Mas então não vale a pena fazer testes genéticos nunca? Faz sentido estudar, sim!
Um diagnóstico genético, saber exatamente que gene tem uma gralha e o que não está a funcionar, auxilia a vigilância, pode permitir uma terapia mais direcionada e oferecer aos pais opções reprodutivas, os tais testes pré-concepcionais e pré-natais, como a amniocentese, que permitem evitar a recorrência da doença. Atenção, a amniocentese pode ser realizada em diferentes contextos, com diferentes propósitos (testes). Um exame normal significa que foi excluído o que foi testado e isso pode ser só saber se os cromossomas (as unidades onde está a nossa informação genética), estão lá em número correto (o cariótipo). Isto nada nos diz sobre o autismo.
Então quando devemos fazer estudos genéticos? E que estudos genéticos?
A probabilidade de encontrarmos uma alteração genética aumenta quando o autismo não ocorre de forma isolada, quando é apenas mais um sintoma num quadro mais complexo: quando associado a malformações congénitas (por exemplo malformação cardíaca, renal, cerebral estruturais), dismorfismos (aqueles traços faciais diferentes do resto da família), perturbação do desenvolvimento intelectual ou da somatometria (as alterações na estatura, peso ou perímetro cefálico – a “medida do chapeú” como explico aos meus doentes pediátricos). Dependendo da suspeita, ou na ausência de uma suspeita específica pedimos testes mais direcionados ou abrangentes, como a pesquisa do X-frágil, um array-CGH (que exclui por exemplo a ausência de pequenas regiões do ADN) ou um exoma (que estuda alterações da sequência em vários genes ao mesmo tempo).

--------

_TAREFAS_.
1. Com base no excerto sobre testes genéticos e autismo, explique por que razão um resultado normal de amniocentese não permite tirar conclusões sobre o autismo.
2. Segundo o excerto sobre testes genéticos e autismo, o que estuda um exoma?
3. Prossiga com o excerto sobre testes genéticos e autismo a partir do ponto em que termina, mantendo o mesmo registo.

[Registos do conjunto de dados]
--------

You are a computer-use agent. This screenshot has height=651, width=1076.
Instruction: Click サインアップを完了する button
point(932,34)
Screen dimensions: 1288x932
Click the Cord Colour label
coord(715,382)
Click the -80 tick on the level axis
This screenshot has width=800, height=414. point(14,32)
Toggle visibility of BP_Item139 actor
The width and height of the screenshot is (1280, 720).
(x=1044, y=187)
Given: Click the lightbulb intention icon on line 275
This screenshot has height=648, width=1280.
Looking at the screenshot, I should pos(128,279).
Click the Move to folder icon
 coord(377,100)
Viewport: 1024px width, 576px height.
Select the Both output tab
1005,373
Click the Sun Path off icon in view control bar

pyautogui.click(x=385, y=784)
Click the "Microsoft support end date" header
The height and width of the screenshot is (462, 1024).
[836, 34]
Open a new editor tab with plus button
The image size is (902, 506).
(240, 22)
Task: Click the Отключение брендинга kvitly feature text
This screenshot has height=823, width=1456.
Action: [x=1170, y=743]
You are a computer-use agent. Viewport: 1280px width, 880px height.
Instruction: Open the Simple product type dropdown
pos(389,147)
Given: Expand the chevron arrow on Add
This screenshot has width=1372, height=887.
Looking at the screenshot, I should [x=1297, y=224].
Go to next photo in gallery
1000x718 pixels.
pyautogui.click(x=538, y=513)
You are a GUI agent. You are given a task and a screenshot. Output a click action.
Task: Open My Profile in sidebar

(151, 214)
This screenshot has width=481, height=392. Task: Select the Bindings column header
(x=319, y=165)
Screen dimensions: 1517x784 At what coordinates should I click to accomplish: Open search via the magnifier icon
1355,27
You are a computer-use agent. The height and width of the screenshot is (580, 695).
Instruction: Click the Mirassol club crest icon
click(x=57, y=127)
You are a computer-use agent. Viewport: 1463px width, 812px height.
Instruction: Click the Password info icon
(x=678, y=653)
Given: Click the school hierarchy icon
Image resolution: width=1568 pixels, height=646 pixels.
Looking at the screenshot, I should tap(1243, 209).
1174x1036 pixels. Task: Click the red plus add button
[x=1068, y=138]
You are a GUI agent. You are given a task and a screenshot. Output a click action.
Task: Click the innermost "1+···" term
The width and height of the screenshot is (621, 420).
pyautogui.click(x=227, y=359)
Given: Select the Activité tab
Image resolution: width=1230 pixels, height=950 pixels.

--------

_RESPOSTAS ÀS TAREFAS_.
1. Um exame normal significa apenas que foi excluído aquilo que foi testado. Esse teste pode limitar-se a verificar se os cromossomas estão presentes em número correto (o cariótipo), o que nada diz sobre o autismo.

2. Estuda alterações da sequência em vários genes ao mesmo tempo.

3.
Por outro lado, quando o autismo ocorre de forma isolada, raramente há teste genético que nos explique ou antecipe o diagnóstico. Este é por exemplo o caso na Síndrome de Asperger.
Mas se acreditamos que há factores genéticos, como se explica que os testes genéticos não o detetem?
Evoluímos imensamente no nosso conhecimento e capacidade de testar o código genético, mas este é apenas uma base, há muitas camadas de informação e desconhecimento nesta magnífica área.
Explicando melhor, o nosso ADN é uma sequência de 3 biliões de letras, a mesma, em cada uma das nossas células. Esta sequência única é o nosso código genético (genoma), apesar de muito muito semelhante entre humanos e até entre humanos e espécies díspares de animais como a mosca da fruta: diferimos em menos de 1% entre humanos e 75% dos genes associados a doenças humanas têm um gene correspondente na mosca-da-fruta (incrível, não é?).
O nosso conhecimento da Genética Humana cresce com a nossa capacidade de estudar e entender o que estamos a ver. A Genética Médica ainda está muito restrita às deleções e duplicações do ADN e à sequenciação e identificação de erros em genes de forma individual.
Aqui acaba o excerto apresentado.